= Herman de Valenciennes =

French poet

Herman de Valenciennes, 12th-century French poet, was born at Valenciennes.

==Life==
His father and mother, Robert and Herembourg, belonged to Hainaut, and gave him for god-parents Count Baldwin and Countess Yoland—doubtless Baldwin IV of Hainault and his mother Yoland.

Herman was a priest and the author of a verse Histoire de la Bible, which includes a separate poem on the Assumption of the Virgin. The work is generally known as Le Roman de sapience, the name arising from a copyist's error in the first line of the poem: "Comens de sapiense, ce est la cremors de Deu" the first word being miswritten in one manuscript Romens, and in another Romanz.

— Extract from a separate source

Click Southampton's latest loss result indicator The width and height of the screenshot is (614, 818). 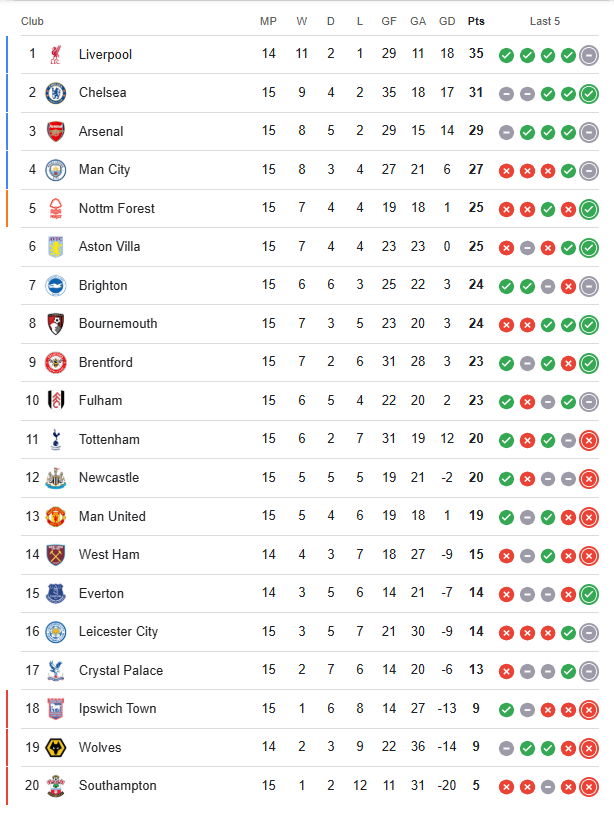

His work has, indeed, the form of an ordinary romance, and cannot be regarded as a translation. He selects such stories from the Bible as suit his purpose, and adds freely from legendary sources, displaying considerable art in the selection and use of his materials. This scriptural poem, very popular in its day, mentions Henry II of England as already dead, and must therefore be assigned to a date posterior to 1189.

See Notices et extraits des manuscrits (Paris, vol. 34), and Jean Bonnard, Les Traductions de la Bible en vers français au moyen âge (1884).
==Bibliography==
- Spiele, Ina: Li Romanz de Dieu et sa Mere d'Herman de Valenciennes, Leyde (Presse universitaire) 1975.